Critique of modern Church music echoed by Scottish composer

Renowned composer James MacMillan. Credit: Mac McLernon
Renowned composer James MacMillan. Credit: Mac McLernon


A renowned Catholic composer says he fully agrees with the critique of modern Church music mounted by Grammy Award winner Joseph Cullen.

Cullen, the choral director of the London Symphony Orchestra, told the English Catholic publication The Tablet that since the 1960s there’s been a “glaring lack of sympathy” for “worthy sacred music.”

Now the composer James MacMillan has told CNA that Cullen is spot on. “The Church should not ignore this timely and expert insight into the crisis in our liturgy. We have ignored our music and our musicians for too long,” he remarked.

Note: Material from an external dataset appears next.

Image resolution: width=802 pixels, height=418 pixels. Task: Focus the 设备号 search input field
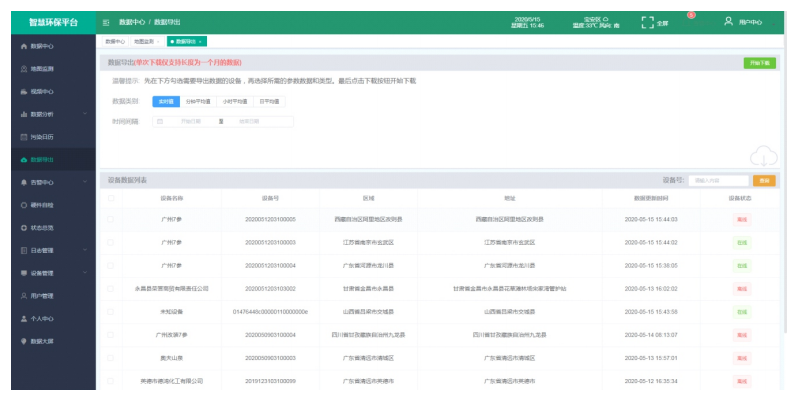pyautogui.click(x=719, y=180)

MacMillan is currently in Minneapolis, Minn. for the premiere of his third piano concerto, “The Mysteries of Light,” which is inspired by Pope John Paul II’s Luminous Mysteries of the Rosary. In 2004, Queen Elizabeth bestowed MacMillan with the title of Commander of the British Empire for his musical contributions. Last year he also composed much of the liturgical music for the Papal Visit to the U.K.

In MacMillan’s view, many “faithful sons and daughters of the Church who have great musical skills” are being ignored. “It is a shame that they are being peripheralized at the expense of an increasingly mocked, dumbed down and aesthetically inappropriate utilitarianism in liturgical musical thinking.

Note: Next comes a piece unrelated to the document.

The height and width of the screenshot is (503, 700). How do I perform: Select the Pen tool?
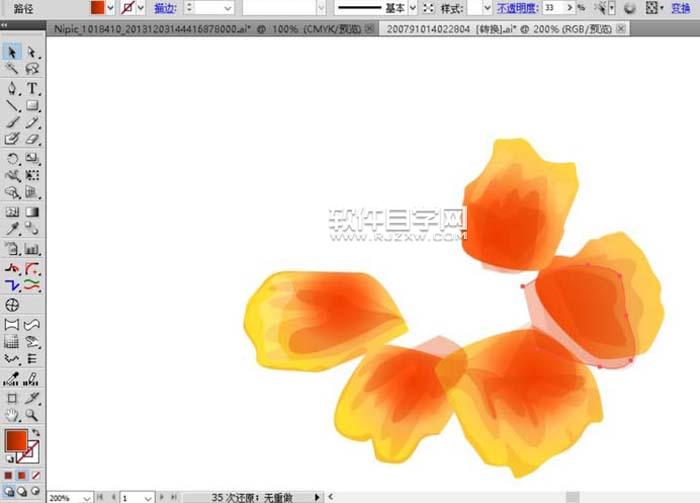[x=12, y=88]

“There will be those who accuse Joseph Cullen of elitism, but they will be wrong,” he said.

Most controversially, Cullen also accused diocesan musical directors of frequently indulging in practices that “would be regarded as corrupt in any other field” by commissioning and promoting their own work.

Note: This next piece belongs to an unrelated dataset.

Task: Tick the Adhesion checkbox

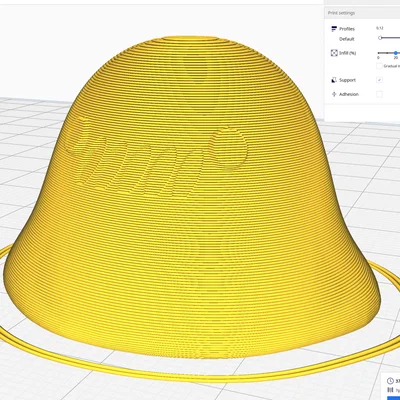Action: point(379,94)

It’s an accusation that the Bishops’ Conference of England & Wales seems to reject. Martin Foster of their Liturgy Office told CNA, “To be honest I am unclear what Joseph Cullen might be referring to as I presume he has particular instances in mind. In England and Wales there has not been a separate Church Music Committee since about 2002 – its role has been part of the Liturgy Committee. I am trying to think of any projects that might be open to his accusation but none come to mind.”

Cullen is now calling for a greater adherence to the Church’s documents on sacred music and increased training for parishes by those schooled in the choral traditions of the Church.